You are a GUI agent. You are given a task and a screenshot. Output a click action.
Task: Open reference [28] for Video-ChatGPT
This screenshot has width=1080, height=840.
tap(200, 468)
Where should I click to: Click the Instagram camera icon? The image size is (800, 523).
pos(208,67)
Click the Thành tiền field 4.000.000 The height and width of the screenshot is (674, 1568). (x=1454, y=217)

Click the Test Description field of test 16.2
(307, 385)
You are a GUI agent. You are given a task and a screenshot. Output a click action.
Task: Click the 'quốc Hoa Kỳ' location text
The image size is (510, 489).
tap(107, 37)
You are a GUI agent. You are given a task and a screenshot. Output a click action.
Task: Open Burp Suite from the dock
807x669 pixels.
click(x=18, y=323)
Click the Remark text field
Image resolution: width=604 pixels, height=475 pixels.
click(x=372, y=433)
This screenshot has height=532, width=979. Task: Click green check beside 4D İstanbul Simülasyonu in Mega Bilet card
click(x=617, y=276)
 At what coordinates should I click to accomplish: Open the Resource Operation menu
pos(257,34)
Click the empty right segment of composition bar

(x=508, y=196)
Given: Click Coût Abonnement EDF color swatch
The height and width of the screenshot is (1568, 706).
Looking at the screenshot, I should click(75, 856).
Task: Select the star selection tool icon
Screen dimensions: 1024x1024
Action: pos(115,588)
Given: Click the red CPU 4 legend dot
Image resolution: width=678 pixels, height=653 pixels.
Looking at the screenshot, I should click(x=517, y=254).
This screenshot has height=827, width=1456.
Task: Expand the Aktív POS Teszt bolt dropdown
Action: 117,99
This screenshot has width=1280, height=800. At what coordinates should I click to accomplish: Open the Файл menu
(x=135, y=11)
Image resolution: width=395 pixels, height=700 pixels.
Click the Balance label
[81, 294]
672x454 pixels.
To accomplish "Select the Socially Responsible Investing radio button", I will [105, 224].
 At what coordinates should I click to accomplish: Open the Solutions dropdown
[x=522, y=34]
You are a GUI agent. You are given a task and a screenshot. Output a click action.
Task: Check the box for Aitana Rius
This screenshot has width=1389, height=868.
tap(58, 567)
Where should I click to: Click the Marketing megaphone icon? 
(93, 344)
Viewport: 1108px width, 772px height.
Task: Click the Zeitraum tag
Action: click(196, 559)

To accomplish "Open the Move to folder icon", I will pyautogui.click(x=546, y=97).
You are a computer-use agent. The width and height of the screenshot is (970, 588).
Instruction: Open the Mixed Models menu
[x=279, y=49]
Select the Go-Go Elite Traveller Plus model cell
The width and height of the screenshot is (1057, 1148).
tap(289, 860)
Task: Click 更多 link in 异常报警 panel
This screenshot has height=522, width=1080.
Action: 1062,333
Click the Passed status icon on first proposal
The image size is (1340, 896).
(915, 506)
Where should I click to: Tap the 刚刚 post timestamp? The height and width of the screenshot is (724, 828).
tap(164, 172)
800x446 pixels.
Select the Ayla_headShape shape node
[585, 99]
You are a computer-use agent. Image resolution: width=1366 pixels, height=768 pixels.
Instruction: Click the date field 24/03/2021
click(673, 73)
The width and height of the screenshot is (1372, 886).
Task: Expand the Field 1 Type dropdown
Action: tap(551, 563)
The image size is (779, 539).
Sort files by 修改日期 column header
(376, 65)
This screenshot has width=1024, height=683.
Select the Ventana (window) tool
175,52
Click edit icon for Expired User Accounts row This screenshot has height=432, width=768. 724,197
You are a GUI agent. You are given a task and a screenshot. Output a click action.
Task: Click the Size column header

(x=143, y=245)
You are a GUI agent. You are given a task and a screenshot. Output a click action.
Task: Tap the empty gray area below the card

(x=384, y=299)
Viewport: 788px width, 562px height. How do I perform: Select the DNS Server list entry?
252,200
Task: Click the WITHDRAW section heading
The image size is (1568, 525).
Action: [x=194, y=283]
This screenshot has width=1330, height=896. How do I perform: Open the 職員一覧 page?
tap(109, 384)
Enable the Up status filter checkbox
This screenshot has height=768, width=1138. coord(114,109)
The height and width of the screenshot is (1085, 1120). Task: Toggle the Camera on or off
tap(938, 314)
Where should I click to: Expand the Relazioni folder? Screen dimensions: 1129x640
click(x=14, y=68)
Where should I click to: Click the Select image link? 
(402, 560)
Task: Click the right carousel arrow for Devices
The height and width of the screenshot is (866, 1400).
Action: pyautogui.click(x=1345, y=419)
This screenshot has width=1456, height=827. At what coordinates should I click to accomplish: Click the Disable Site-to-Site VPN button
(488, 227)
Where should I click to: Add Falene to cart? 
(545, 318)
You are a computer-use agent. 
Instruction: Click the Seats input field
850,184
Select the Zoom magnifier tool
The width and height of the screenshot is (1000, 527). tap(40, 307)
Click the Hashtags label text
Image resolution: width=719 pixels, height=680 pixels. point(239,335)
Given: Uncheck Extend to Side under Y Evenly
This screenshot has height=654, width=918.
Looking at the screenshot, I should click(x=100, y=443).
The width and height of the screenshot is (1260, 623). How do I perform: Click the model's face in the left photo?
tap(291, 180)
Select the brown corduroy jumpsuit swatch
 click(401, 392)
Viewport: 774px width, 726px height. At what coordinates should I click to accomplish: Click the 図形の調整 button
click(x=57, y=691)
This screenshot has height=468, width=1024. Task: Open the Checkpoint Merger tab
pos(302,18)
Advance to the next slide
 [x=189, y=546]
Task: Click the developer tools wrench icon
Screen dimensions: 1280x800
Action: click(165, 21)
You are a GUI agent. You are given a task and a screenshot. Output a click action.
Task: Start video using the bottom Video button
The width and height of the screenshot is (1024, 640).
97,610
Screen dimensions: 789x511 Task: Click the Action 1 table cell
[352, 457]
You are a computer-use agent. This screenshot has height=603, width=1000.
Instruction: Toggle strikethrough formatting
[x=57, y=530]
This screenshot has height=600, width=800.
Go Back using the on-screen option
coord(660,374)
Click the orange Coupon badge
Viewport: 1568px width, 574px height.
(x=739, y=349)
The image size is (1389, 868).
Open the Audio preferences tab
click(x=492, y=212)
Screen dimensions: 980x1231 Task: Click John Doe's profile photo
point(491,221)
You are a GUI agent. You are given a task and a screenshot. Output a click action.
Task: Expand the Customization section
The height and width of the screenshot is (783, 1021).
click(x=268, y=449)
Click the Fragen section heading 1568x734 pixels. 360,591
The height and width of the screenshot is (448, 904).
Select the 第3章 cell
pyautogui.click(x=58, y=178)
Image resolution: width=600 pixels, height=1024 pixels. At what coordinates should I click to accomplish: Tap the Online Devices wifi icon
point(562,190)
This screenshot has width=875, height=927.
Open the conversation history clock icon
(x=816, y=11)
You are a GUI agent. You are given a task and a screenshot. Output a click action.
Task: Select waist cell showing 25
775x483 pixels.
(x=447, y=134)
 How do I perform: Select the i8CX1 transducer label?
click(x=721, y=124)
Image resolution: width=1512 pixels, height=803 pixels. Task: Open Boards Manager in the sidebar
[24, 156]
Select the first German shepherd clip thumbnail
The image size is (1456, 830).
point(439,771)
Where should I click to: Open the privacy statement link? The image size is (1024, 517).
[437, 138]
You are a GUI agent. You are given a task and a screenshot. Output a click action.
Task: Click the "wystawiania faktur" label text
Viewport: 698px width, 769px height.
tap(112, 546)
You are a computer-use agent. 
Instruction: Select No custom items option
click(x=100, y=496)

### WORK TO COMPLETE
Exact reproduction of all the material is needed.

### ANSWER BOX
You are a GUI agent. You are given a task and a screenshot. Output a click action.
Task: Open reference [28] for Video-ChatGPT
This screenshot has width=1080, height=840.
tap(200, 468)
Where should I click to: Click the Instagram camera icon? The image size is (800, 523).
pos(208,67)
Click the Thành tiền field 4.000.000 The height and width of the screenshot is (674, 1568). (x=1454, y=217)

Click the Test Description field of test 16.2
(307, 385)
You are a GUI agent. You are given a task and a screenshot. Output a click action.
Task: Click the 'quốc Hoa Kỳ' location text
The image size is (510, 489).
tap(107, 37)
You are a GUI agent. You are given a task and a screenshot. Output a click action.
Task: Open Burp Suite from the dock
807x669 pixels.
click(x=18, y=323)
Click the Remark text field
Image resolution: width=604 pixels, height=475 pixels.
click(x=372, y=433)
This screenshot has height=532, width=979. Task: Click green check beside 4D İstanbul Simülasyonu in Mega Bilet card
click(x=617, y=276)
 At what coordinates should I click to accomplish: Open the Resource Operation menu
pos(257,34)
Click the empty right segment of composition bar

(x=508, y=196)
Given: Click Coût Abonnement EDF color swatch
The height and width of the screenshot is (1568, 706).
Looking at the screenshot, I should click(75, 856).
Task: Select the star selection tool icon
Screen dimensions: 1024x1024
Action: pos(115,588)
Given: Click the red CPU 4 legend dot
Image resolution: width=678 pixels, height=653 pixels.
Looking at the screenshot, I should click(x=517, y=254).
This screenshot has height=827, width=1456.
Task: Expand the Aktív POS Teszt bolt dropdown
Action: 117,99
This screenshot has width=1280, height=800. At what coordinates should I click to accomplish: Open the Файл menu
(x=135, y=11)
Image resolution: width=395 pixels, height=700 pixels.
Click the Balance label
[81, 294]
672x454 pixels.
To accomplish "Select the Socially Responsible Investing radio button", I will [105, 224].
 At what coordinates should I click to accomplish: Open the Solutions dropdown
[x=522, y=34]
You are a GUI agent. You are given a task and a screenshot. Output a click action.
Task: Check the box for Aitana Rius
This screenshot has width=1389, height=868.
tap(58, 567)
Where should I click to: Click the Marketing megaphone icon? 
(93, 344)
Viewport: 1108px width, 772px height.
Task: Click the Zeitraum tag
Action: click(196, 559)

To accomplish "Open the Move to folder icon", I will pyautogui.click(x=546, y=97).
You are a computer-use agent. The width and height of the screenshot is (970, 588).
Instruction: Open the Mixed Models menu
[x=279, y=49]
Select the Go-Go Elite Traveller Plus model cell
The width and height of the screenshot is (1057, 1148).
tap(289, 860)
Task: Click 更多 link in 异常报警 panel
This screenshot has height=522, width=1080.
Action: 1062,333
Click the Passed status icon on first proposal
The image size is (1340, 896).
(915, 506)
Where should I click to: Tap the 刚刚 post timestamp? The height and width of the screenshot is (724, 828).
tap(164, 172)
800x446 pixels.
Select the Ayla_headShape shape node
[585, 99]
You are a computer-use agent. Image resolution: width=1366 pixels, height=768 pixels.
Instruction: Click the date field 24/03/2021
click(673, 73)
The width and height of the screenshot is (1372, 886).
Task: Expand the Field 1 Type dropdown
Action: tap(551, 563)
The image size is (779, 539).
Sort files by 修改日期 column header
(376, 65)
This screenshot has width=1024, height=683.
Select the Ventana (window) tool
175,52
Click edit icon for Expired User Accounts row This screenshot has height=432, width=768. 724,197
You are a GUI agent. You are given a task and a screenshot. Output a click action.
Task: Click the Size column header

(x=143, y=245)
You are a GUI agent. You are given a task and a screenshot. Output a click action.
Task: Tap the empty gray area below the card

(x=384, y=299)
Viewport: 788px width, 562px height. How do I perform: Select the DNS Server list entry?
252,200
Task: Click the WITHDRAW section heading
The image size is (1568, 525).
Action: [x=194, y=283]
This screenshot has width=1330, height=896. How do I perform: Open the 職員一覧 page?
tap(109, 384)
Enable the Up status filter checkbox
This screenshot has height=768, width=1138. coord(114,109)
The height and width of the screenshot is (1085, 1120). Task: Toggle the Camera on or off
tap(938, 314)
Where should I click to: Expand the Relazioni folder? Screen dimensions: 1129x640
click(x=14, y=68)
Where should I click to: Click the Select image link? 
(402, 560)
Task: Click the right carousel arrow for Devices
The height and width of the screenshot is (866, 1400).
Action: pyautogui.click(x=1345, y=419)
This screenshot has width=1456, height=827. At what coordinates should I click to accomplish: Click the Disable Site-to-Site VPN button
(488, 227)
Where should I click to: Add Falene to cart? 
(545, 318)
You are a computer-use agent. 
Instruction: Click the Seats input field
850,184
Select the Zoom magnifier tool
The width and height of the screenshot is (1000, 527). tap(40, 307)
Click the Hashtags label text
Image resolution: width=719 pixels, height=680 pixels. point(239,335)
Given: Uncheck Extend to Side under Y Evenly
This screenshot has height=654, width=918.
Looking at the screenshot, I should click(x=100, y=443).
The width and height of the screenshot is (1260, 623). How do I perform: Click the model's face in the left photo?
tap(291, 180)
Select the brown corduroy jumpsuit swatch
 click(401, 392)
Viewport: 774px width, 726px height. At what coordinates should I click to accomplish: Click the 図形の調整 button
click(x=57, y=691)
This screenshot has height=468, width=1024. Task: Open the Checkpoint Merger tab
pos(302,18)
Advance to the next slide
 [x=189, y=546]
Task: Click the developer tools wrench icon
Screen dimensions: 1280x800
Action: click(165, 21)
You are a GUI agent. You are given a task and a screenshot. Output a click action.
Task: Start video using the bottom Video button
The width and height of the screenshot is (1024, 640).
97,610
Screen dimensions: 789x511 Task: Click the Action 1 table cell
[352, 457]
You are a computer-use agent. This screenshot has height=603, width=1000.
Instruction: Toggle strikethrough formatting
[x=57, y=530]
This screenshot has height=600, width=800.
Go Back using the on-screen option
coord(660,374)
Click the orange Coupon badge
Viewport: 1568px width, 574px height.
(x=739, y=349)
The image size is (1389, 868).
Open the Audio preferences tab
click(x=492, y=212)
Screen dimensions: 980x1231 Task: Click John Doe's profile photo
point(491,221)
You are a GUI agent. You are given a task and a screenshot. Output a click action.
Task: Expand the Customization section
The height and width of the screenshot is (783, 1021).
click(x=268, y=449)
Click the Fragen section heading 1568x734 pixels. 360,591
The height and width of the screenshot is (448, 904).
Select the 第3章 cell
pyautogui.click(x=58, y=178)
Image resolution: width=600 pixels, height=1024 pixels. At what coordinates should I click to accomplish: Tap the Online Devices wifi icon
point(562,190)
This screenshot has width=875, height=927.
Open the conversation history clock icon
(x=816, y=11)
You are a GUI agent. You are given a task and a screenshot. Output a click action.
Task: Select waist cell showing 25
775x483 pixels.
(x=447, y=134)
 How do I perform: Select the i8CX1 transducer label?
click(x=721, y=124)
Image resolution: width=1512 pixels, height=803 pixels. Task: Open Boards Manager in the sidebar
[24, 156]
Select the first German shepherd clip thumbnail
The image size is (1456, 830).
point(439,771)
Where should I click to: Open the privacy statement link? The image size is (1024, 517).
[437, 138]
You are a GUI agent. You are given a task and a screenshot. Output a click action.
Task: Click the "wystawiania faktur" label text
Viewport: 698px width, 769px height.
tap(112, 546)
You are a computer-use agent. 
Instruction: Select No custom items option
click(x=100, y=496)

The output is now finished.